EXTRAIT FOURNI:

The show must (Carlos) Ghosn
"Stupeur et Tremblements" version Renault-Nissan.
Amusant de voir que même Jean-Luc Mélenchon, le 8 janvier 2020 à la matinale d’Europe 1, était prêt à le soutenir, appréciant le côté rebelle, rebelle contre ce qu’il appelle l’injustice japonaise. Si moi-même j’ai beaucoup de respect et de fascination pour le côté patron, je les ai beaucoup moins pour le côté évadé (non fiscal).
C’est vraiment un roman qui dépasse les plus folles fictions. Ce mercredi 8 janvier 2020, ce fut une journée Carlos Ghosn dans l’actualité, en dépit de l’escalade de violence en Irak, en dépit des grèves persistantes en France sur la réforme des retraites, en dépit de beaucoup d’autres sujets bien plus "conséquents"…
Il est incontestable que Carlos Ghosn, X Mines, avec ses trois nationalités, française, brésilienne et libanaise, le sauveur de Nissan, a été un grand patron, efficace, surdoué, très intelligent, polyculturel, indispensable, mais aussi, il est probablement cynique et habile. Lorsqu’il a été arrêté à l’aéroport de Tokyo le 19 novembre 2018, on pouvait imaginer une affaire de type Dominique Strauss-Kahn au Sofitel (lui aussi arrêté dans un aéroport), ou encore une affaire de type Jérôme Cahuzac qui avait caché de l’argent dans un compte bancaire secret à l’étranger.
Carlos Ghosn a été enfermé dans une prison japonaise avec des conditions de vie très difficiles du 19 novembre 2018 au 5 mars 2019 et du 4 avril 2019 au 25 avril 2019, pour deux affaires. Il a été libéré sous caution et régime très difficile (interdiction d’avoir des contacts extérieurs sauf une fois par semaine, email, téléphone, etc.) et ses procès sont prévus pour le printemps 2020 et l’hiver 2021. Beaucoup trop loin, loin dans le temps, loin de sa famille, de sa femme…
Dès le 30 janvier 2019, Carlos Ghosn a crié au complot contre les dirigeants de Nissan qui l’ont trahi et qui ont manœuvré pour le faire chuter. Concrètement, il a quitté la présidence de Nissan, la présidence de Renault le 24 janvier 2019, et la présidence de Mitsubishi Motors le 21 juin 2019. Ses retraites chapeau et indemnités de départ ont été supprimées ainsi que ses stocks options. Mais faut-il le plaindre ? Carlos Ghosn a demandé d’être traité comme n’importe quel citoyen, pas moins bien.
L’histoire aurait dû se poursuivre calmement, avec un ancien patron qui crie son innocence et piégé dans l’enfer judiciaire japonais, qui deviendrait juste un sujet de conversation lointain. Mais le rusé a réussi, à la surprise générale, de ses avocats en premier, à "s’évader" de sa résidence surveillée. On dit qu’avec de l’argent, on peut tout s’acheter, mais il faut quand même avoir à la fois une grande habileté et un sacré culot pour oser quitter la légalité et devenir un fugitif. Prendre le maquis ! Le 29 décembre 2019, il a réussi à décoller du Japon et à atterrir à Beyrouth après une escale en Turquie. Charmant cadeau de Noël pour son épouse dont il était séparé depuis si longtemps.

LISTE DES DONNÉES:
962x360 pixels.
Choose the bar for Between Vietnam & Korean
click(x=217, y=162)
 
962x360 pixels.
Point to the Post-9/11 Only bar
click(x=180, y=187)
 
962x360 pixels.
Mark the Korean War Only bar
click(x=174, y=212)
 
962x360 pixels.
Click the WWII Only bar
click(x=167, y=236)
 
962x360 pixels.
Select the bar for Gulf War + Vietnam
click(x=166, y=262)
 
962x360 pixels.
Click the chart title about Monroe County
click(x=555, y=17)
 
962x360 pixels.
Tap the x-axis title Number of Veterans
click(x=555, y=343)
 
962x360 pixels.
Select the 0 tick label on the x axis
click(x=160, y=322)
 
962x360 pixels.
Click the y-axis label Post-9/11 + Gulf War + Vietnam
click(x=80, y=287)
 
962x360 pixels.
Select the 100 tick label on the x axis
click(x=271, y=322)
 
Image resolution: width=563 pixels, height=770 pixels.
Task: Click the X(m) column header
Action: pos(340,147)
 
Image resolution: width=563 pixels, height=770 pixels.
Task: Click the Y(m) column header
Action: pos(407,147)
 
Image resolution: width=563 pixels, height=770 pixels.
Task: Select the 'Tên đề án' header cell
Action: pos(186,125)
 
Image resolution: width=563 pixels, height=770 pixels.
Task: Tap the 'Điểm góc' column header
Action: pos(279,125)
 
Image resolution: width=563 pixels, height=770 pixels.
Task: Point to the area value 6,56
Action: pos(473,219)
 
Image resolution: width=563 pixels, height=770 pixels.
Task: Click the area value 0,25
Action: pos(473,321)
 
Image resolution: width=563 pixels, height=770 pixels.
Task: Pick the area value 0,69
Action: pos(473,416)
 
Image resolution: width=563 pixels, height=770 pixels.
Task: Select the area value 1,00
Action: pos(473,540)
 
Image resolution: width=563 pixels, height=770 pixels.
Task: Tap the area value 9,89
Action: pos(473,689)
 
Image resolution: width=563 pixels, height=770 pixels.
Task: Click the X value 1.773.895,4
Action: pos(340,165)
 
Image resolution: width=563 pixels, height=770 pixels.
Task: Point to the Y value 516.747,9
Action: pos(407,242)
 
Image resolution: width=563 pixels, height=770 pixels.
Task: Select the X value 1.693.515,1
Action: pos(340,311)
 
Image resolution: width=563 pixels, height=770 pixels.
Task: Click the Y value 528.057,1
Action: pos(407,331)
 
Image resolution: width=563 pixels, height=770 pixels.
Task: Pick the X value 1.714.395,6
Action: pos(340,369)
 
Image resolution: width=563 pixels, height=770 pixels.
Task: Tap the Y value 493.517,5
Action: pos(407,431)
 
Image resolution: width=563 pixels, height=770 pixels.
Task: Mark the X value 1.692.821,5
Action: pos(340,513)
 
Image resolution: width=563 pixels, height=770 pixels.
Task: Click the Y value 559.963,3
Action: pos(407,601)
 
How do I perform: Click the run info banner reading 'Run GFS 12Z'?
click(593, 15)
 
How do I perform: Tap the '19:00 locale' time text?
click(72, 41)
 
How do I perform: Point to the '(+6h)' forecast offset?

PROBLÈMES À RÉSOUDRE:
(A) Réécris le texte sur Carlos Ghosn de "The show must" à "évadé (non fiscal).", en remplaçant "Amusant" par "Curieux".
(B) Rédige la suite du texte sur Carlos Ghosn, à partir de sa dernière phrase.

LES RÉSULTATS:
(A)
The show must (Carlos) Ghosn
"Stupeur et Tremblements" version Renault-Nissan.
Curieux de voir que même Jean-Luc Mélenchon, le 8 janvier 2020 à la matinale d’Europe 1, était prêt à le soutenir, appréciant le côté rebelle, rebelle contre ce qu’il appelle l’injustice japonaise. Si moi-même j’ai beaucoup de respect et de fascination pour le côté patron, je les ai beaucoup moins pour le côté évadé (non fiscal).

(B)
Remis de ses émotions (on ne sait toujours pas les conditions exactes de son rapatriement au nez et à la barbe des juges japonais), Carlos Ghosn, à grand renfort de publicité, a tenu une conférence de presse le 8 janvier 2020 à Beyrouth pendant plusieurs heures.
Ne manquant pas de combativité, il a voulu répondre à tout ce que la justice japonaise lui reproche. La langue est anglaise (ou la langue des journalistes qui l’ont questionné), l’esprit vif, la gestuelle très empathique (il a fait de nombreux moulinets), il a cherché à se défendre, documents à l’appui.
Je serais bien incapable de dire si, sur le fond, ce qu’on lui reproche (jusqu’aux rumeurs) est basé sur un poil de vérité ou pas, mais il a eu l’air en tout cas rondement convaincant et surtout, sûr de lui. Des journalistes français ont déjà travaillé, le soir dernier, sur ses arguments qu’ils ont partiellement démontés.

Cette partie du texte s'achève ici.